(Entries taken from a collection)
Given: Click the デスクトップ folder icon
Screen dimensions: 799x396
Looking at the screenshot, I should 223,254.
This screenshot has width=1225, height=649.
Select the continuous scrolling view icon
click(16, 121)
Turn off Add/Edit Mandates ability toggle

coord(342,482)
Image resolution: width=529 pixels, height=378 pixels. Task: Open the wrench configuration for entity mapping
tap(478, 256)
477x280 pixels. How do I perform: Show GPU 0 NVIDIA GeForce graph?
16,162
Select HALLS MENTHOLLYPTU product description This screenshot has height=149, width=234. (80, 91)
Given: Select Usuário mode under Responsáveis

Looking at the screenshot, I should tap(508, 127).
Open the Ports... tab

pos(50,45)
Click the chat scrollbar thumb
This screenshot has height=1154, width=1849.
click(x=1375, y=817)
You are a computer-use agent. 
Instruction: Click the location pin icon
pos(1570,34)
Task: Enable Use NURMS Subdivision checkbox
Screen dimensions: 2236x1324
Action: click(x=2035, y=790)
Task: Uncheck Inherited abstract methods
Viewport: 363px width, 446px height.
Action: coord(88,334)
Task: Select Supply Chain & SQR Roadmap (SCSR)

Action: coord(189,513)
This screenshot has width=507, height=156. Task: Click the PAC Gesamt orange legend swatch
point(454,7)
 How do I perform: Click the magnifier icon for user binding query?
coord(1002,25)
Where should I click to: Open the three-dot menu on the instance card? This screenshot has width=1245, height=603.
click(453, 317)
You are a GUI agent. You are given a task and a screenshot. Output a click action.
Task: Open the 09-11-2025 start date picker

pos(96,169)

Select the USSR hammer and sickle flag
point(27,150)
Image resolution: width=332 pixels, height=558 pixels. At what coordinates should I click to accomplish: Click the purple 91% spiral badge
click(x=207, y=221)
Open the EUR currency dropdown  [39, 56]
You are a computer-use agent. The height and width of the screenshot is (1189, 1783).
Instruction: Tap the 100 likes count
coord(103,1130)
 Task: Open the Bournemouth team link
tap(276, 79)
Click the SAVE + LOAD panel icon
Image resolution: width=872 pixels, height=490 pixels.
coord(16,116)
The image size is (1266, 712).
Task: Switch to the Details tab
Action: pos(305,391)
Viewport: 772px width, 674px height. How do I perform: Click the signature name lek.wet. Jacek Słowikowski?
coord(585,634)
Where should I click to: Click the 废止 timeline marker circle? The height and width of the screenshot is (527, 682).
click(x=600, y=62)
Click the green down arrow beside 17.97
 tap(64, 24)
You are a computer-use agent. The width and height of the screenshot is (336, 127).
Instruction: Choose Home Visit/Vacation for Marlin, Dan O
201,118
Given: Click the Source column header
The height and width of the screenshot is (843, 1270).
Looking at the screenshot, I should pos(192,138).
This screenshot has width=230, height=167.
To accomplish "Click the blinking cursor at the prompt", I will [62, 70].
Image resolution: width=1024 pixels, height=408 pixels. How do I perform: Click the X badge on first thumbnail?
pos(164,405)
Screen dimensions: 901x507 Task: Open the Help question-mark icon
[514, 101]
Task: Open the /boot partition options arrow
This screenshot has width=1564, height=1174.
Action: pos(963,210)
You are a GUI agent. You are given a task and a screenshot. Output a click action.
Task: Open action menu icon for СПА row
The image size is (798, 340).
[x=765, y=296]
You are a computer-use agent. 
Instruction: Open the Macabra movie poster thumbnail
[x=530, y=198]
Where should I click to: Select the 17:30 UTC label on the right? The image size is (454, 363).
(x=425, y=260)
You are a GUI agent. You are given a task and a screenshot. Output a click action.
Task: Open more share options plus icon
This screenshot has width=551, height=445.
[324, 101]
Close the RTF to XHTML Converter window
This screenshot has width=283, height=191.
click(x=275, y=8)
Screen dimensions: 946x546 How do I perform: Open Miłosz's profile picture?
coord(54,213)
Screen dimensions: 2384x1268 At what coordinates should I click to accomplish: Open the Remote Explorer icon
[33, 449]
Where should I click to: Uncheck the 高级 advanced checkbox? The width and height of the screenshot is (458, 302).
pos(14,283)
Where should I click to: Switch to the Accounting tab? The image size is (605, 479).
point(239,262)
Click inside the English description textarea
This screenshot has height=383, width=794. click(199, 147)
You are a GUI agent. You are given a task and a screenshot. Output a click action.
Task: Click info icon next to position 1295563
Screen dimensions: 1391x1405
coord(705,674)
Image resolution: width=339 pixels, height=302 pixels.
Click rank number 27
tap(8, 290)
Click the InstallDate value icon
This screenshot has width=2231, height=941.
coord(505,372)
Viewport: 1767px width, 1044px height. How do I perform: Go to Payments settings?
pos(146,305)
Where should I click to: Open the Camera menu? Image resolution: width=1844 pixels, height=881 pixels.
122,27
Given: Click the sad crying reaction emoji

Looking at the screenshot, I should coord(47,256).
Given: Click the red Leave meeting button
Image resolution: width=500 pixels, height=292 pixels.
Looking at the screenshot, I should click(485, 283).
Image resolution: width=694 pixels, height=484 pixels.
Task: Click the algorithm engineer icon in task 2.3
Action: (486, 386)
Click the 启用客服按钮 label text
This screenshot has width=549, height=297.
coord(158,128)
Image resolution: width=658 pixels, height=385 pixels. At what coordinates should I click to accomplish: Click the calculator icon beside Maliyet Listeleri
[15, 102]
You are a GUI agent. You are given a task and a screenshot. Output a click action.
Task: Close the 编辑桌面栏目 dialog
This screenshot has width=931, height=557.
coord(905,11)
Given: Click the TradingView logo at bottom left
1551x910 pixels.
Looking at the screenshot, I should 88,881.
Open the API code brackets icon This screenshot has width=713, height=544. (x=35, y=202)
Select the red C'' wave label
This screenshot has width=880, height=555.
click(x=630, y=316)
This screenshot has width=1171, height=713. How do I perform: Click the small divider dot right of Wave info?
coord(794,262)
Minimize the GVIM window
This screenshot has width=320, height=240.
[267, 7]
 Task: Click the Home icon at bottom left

> Given problem
Count the lines above that contain the word "perform", treating uppercase and lowercase as different, and reply with only the number.

> Answer in full
7